━━━ EXERCISE INPUTS

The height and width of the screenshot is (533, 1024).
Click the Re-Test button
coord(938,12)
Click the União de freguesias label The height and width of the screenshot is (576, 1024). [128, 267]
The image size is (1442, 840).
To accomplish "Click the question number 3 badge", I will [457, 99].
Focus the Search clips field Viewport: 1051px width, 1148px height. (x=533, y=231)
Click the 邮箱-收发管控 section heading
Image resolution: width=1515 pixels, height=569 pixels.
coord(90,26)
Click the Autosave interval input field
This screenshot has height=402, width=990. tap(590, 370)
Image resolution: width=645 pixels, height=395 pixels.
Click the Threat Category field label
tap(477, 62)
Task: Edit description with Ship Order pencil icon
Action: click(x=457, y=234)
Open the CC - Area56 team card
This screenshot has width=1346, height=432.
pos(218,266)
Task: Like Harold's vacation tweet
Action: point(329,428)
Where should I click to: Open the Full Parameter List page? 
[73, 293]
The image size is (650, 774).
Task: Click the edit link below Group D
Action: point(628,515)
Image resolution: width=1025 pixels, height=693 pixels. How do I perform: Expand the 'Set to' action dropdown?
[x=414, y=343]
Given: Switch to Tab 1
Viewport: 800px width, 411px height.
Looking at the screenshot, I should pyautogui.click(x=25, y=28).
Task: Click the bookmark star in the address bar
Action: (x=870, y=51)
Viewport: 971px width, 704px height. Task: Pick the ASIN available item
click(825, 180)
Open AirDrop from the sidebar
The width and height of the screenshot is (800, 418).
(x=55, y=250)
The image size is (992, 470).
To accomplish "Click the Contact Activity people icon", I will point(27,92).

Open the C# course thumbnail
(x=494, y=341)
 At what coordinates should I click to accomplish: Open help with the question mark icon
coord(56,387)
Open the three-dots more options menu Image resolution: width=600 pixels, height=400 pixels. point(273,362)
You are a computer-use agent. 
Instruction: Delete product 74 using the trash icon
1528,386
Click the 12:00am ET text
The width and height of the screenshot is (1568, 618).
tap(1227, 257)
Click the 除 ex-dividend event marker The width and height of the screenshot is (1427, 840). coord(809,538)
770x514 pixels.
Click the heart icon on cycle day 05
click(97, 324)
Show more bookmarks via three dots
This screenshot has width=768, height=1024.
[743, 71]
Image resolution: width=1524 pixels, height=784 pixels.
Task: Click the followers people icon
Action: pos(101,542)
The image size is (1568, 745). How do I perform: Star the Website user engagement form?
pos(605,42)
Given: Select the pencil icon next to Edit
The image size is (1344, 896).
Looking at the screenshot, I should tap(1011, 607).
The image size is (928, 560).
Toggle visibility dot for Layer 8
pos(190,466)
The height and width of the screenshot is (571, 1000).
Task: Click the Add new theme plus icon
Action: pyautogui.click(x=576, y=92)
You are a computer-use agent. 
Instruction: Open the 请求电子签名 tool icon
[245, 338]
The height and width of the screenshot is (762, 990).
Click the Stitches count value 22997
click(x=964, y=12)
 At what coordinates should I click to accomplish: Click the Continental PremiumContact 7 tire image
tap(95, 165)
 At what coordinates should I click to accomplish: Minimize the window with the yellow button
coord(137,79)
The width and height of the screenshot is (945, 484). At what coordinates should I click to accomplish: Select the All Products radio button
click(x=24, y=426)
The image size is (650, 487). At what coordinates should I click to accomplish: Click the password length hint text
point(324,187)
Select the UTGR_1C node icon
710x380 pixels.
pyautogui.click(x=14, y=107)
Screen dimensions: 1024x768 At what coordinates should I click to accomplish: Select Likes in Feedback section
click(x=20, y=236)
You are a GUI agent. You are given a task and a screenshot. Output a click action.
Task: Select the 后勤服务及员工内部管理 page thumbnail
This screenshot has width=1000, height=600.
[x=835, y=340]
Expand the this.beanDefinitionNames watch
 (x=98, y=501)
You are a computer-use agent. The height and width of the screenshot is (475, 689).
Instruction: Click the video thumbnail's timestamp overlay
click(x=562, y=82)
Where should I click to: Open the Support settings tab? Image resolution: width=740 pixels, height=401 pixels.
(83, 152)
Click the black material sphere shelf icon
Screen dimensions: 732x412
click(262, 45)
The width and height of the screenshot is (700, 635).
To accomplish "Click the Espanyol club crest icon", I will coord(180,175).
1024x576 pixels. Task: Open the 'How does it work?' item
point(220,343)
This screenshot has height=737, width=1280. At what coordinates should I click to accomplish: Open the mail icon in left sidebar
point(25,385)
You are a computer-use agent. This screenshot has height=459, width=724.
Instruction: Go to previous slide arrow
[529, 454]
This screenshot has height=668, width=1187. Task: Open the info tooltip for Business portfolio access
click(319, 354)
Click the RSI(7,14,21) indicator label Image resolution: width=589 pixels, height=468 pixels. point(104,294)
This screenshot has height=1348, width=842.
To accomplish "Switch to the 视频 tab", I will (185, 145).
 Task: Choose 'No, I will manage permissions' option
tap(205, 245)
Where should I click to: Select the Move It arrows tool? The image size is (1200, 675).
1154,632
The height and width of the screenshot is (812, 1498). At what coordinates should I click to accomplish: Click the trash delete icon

━━━━━━

=== EXERCISE ===
Whenever "Switch" occurs in a line of the entries, copy that line.

=== RESPONSE FOR THIS EXERCISE ===
Given: Switch to Tab 1
To accomplish "Switch to the 视频 tab", I will (185, 145).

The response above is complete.